For 28-year-old painter Bonfils Ngabonziza, digital art is his new artistic frontier. The visual artist first discovered his calling in 2001, while still a student at Kabusunzu Primary School in Gitega, Kigali. He started off by drawing cartoons and illustrations for a children’s publication.
When he enrolled for his secondary studies at Murama Secondary School, Ngabonziza continued with his artistic pursuits, doing cartoons for the school newspaper.
Ngabonziza studied Civil Engineering at Etak Technical School in Gikondo, from where he graduated in 2011.
After high school, the budding painter pursued a secure career in civil engineering at Etak Technical School in Gikondo from where he graduated in 2010. After trying in vain to find employment in his field of study, the artist decided to fall back on his artistic endowments. He launched his painting career from a home studio.
In 2012, he was identified by Charles Kizito, the manager of Ivuka Arts Center in Kacyiru, and brother to the founder, Collins Sekajugo.
“I was with many artists, each of them with their different shades of creativity which drove me to find myself a lot. I even got a chance to work with Know Zone as an illustrator,” said Ngabonziza.
Today, he describes himself as an artist, painter, muralist and illustrator.

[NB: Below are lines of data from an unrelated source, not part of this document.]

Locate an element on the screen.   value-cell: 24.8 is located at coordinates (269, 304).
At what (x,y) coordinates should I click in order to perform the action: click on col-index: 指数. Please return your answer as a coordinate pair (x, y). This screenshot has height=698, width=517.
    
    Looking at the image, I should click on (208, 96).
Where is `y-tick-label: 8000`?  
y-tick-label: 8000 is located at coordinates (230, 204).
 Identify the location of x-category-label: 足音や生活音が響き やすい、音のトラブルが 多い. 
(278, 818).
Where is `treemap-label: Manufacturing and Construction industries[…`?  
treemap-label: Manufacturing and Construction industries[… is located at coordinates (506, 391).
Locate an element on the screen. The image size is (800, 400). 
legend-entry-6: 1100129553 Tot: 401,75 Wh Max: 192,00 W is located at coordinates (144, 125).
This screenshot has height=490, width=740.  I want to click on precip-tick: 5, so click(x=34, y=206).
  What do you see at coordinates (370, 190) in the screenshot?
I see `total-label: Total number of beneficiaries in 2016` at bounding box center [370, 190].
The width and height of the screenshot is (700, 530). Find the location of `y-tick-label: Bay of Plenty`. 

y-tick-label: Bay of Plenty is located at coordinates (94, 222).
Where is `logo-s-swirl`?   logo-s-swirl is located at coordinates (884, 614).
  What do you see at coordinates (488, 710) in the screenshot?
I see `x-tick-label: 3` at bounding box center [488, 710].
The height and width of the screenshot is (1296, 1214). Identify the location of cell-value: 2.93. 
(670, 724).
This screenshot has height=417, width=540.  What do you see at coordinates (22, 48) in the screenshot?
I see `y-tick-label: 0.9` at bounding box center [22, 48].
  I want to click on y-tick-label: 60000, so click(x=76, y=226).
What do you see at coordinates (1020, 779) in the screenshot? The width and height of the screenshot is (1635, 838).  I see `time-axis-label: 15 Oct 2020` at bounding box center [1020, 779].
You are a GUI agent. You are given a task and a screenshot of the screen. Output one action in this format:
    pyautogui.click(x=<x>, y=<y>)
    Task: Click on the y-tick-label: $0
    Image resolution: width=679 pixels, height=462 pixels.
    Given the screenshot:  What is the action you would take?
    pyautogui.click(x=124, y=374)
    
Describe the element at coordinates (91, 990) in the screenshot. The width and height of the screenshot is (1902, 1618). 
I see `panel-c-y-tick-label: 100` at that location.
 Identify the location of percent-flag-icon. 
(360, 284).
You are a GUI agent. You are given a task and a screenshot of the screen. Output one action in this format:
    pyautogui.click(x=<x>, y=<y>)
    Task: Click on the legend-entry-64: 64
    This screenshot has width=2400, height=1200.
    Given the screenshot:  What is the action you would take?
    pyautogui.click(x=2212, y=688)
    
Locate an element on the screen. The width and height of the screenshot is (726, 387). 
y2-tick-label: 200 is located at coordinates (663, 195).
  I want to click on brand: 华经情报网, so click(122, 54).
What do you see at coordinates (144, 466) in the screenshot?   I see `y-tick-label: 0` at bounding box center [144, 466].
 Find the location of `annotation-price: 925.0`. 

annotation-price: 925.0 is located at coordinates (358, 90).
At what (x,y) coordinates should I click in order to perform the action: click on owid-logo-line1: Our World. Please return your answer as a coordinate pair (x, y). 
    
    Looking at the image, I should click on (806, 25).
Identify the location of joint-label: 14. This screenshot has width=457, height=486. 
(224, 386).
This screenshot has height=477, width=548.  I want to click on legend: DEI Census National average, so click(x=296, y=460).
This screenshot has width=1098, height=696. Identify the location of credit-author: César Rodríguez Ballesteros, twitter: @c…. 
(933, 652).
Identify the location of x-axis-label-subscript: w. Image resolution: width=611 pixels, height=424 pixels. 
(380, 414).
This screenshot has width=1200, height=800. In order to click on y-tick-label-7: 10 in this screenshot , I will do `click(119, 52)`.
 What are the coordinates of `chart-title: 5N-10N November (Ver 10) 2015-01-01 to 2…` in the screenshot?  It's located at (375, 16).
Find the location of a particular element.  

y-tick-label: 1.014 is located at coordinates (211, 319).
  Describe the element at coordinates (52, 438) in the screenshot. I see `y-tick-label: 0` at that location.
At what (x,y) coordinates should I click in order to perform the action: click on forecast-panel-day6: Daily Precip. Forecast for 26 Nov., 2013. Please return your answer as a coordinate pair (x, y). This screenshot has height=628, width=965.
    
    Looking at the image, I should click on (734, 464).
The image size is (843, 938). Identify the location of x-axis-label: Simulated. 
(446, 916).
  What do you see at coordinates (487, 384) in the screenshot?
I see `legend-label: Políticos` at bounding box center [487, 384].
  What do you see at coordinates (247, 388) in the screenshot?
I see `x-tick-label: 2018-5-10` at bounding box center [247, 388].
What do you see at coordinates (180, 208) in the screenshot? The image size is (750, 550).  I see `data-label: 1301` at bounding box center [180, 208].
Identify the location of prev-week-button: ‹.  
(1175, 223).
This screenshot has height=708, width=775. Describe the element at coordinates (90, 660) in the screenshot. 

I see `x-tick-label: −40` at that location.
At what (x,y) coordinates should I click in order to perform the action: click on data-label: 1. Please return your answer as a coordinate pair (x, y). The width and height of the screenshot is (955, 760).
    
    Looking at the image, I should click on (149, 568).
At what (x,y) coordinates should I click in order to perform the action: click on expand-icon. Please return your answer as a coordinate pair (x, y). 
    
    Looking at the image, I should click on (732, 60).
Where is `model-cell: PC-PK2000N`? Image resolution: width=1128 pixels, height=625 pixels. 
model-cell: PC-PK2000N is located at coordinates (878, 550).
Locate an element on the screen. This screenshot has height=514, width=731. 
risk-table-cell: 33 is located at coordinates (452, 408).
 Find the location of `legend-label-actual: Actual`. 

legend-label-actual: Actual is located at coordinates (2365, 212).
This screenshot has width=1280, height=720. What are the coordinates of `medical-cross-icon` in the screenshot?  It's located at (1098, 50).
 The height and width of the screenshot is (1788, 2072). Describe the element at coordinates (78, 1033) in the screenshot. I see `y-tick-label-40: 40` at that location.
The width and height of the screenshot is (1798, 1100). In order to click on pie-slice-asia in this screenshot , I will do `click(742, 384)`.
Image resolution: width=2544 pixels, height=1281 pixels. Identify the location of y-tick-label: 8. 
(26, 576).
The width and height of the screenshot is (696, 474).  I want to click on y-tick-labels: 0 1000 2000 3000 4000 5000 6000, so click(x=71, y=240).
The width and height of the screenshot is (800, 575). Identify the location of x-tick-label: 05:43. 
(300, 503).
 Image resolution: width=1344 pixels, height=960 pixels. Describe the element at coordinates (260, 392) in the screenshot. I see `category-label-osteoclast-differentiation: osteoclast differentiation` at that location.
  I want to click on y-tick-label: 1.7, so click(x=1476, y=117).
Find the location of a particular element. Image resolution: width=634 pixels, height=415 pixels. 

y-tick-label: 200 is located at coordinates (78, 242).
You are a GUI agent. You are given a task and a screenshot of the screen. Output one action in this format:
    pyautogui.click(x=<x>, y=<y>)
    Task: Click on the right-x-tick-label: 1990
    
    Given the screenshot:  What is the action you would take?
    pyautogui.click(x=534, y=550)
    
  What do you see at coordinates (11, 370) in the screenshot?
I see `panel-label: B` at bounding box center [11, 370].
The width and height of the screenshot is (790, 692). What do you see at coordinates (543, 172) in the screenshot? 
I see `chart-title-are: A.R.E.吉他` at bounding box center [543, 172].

In order to hone his digital illustration skills, Ngabonziza recently enrolled at the Africa Digital Media Academy (ADMA), located in Downtown Kigali.
“I am trying to find myself, where I truly want my feet in art but of course Ivuka is still my home. Here is where you find yourself by exploring a new way of how you can draw or create what fits your heart beat. The reason why I went back to school is that I want to see myself in a good exposure of knowledge through my arts,” he said, adding: “Now I will be able to study many things like Digital Media Photography and Digital arts, and I intend to gain more knowledge about animation, modeling, emotion capture etc. The importance of knowing all of this to artists is that we are all living in a world of digital development.”
Ngabonziza noted that: “As an illustrator you will need digital arts to beautify what you drew and again you will need a well experienced illustrator to draw a realistic painting from your own photo you took.”
His dream is to own his own digital and painting studio once he completes his digital media studies.